- Cel ćwiczenia
Proszę wypisać wszystkie poniższe rekordy wiersz po wierszu, bez żadnych zmian.

- Rekordy
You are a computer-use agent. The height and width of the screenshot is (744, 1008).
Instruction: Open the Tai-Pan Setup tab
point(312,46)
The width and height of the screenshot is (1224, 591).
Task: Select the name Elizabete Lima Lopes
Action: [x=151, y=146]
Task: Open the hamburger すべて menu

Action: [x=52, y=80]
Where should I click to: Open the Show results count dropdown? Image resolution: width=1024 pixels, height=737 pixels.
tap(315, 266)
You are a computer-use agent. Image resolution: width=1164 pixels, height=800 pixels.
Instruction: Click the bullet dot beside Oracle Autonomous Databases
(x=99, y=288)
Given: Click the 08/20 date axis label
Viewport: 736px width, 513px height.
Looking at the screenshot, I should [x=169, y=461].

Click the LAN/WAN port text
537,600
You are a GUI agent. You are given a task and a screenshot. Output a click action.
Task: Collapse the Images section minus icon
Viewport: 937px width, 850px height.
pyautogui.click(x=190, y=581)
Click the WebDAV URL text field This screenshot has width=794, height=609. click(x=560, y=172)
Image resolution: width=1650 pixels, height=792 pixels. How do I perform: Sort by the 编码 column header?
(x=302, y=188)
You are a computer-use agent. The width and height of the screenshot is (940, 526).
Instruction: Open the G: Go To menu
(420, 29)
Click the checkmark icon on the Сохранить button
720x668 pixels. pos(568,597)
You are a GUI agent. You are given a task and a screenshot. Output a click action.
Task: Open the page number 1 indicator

- Pełna odpowiedź
You are a computer-use agent. The height and width of the screenshot is (744, 1008).
Instruction: Open the Tai-Pan Setup tab
point(312,46)
The width and height of the screenshot is (1224, 591).
Task: Select the name Elizabete Lima Lopes
Action: [x=151, y=146]
Task: Open the hamburger すべて menu

Action: [x=52, y=80]
Where should I click to: Open the Show results count dropdown? Image resolution: width=1024 pixels, height=737 pixels.
tap(315, 266)
You are a computer-use agent. Image resolution: width=1164 pixels, height=800 pixels.
Instruction: Click the bullet dot beside Oracle Autonomous Databases
(x=99, y=288)
Given: Click the 08/20 date axis label
Viewport: 736px width, 513px height.
Looking at the screenshot, I should [x=169, y=461].

Click the LAN/WAN port text
537,600
You are a GUI agent. You are given a task and a screenshot. Output a click action.
Task: Collapse the Images section minus icon
Viewport: 937px width, 850px height.
pyautogui.click(x=190, y=581)
Click the WebDAV URL text field This screenshot has width=794, height=609. click(x=560, y=172)
Image resolution: width=1650 pixels, height=792 pixels. How do I perform: Sort by the 编码 column header?
(x=302, y=188)
You are a computer-use agent. The width and height of the screenshot is (940, 526).
Instruction: Open the G: Go To menu
(420, 29)
Click the checkmark icon on the Сохранить button
720x668 pixels. pos(568,597)
You are a GUI agent. You are given a task and a screenshot. Output a click action.
Task: Open the page number 1 indicator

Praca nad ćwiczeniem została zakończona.